ASSIGNED TASK: Please return every line of the records below that contains the word "accomplish".
═════ DATA PROVIDED
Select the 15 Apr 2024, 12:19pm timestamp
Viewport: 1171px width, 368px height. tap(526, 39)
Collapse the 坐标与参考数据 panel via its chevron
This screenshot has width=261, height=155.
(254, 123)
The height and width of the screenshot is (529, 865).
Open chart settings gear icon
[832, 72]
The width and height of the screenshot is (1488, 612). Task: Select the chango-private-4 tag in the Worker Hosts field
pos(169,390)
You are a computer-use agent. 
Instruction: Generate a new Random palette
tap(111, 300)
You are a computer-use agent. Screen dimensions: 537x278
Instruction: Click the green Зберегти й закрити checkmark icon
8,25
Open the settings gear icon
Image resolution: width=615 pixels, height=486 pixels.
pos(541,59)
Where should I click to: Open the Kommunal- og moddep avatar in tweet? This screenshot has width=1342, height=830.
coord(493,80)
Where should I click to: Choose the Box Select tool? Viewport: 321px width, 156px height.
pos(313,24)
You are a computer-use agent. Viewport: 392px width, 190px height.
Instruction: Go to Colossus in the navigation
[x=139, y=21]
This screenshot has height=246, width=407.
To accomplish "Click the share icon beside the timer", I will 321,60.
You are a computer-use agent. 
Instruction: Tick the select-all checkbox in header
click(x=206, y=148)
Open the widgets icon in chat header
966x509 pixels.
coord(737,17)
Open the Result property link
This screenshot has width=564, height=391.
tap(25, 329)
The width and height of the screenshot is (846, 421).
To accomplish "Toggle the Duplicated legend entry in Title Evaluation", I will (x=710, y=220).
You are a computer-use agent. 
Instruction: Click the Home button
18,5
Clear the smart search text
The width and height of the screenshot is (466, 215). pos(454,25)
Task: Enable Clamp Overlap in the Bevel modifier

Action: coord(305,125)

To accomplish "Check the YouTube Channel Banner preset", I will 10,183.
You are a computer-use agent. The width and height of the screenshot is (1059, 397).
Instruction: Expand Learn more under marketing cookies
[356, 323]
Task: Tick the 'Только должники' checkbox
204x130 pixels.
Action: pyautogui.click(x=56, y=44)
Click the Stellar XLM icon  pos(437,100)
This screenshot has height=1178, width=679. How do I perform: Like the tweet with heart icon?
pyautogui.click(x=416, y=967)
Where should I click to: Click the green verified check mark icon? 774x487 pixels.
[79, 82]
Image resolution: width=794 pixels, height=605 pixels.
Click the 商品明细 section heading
══════════
RESPONSE AREA:
To accomplish "Click the share icon beside the timer", I will 321,60.
To accomplish "Toggle the Duplicated legend entry in Title Evaluation", I will (x=710, y=220).
To accomplish "Check the YouTube Channel Banner preset", I will 10,183.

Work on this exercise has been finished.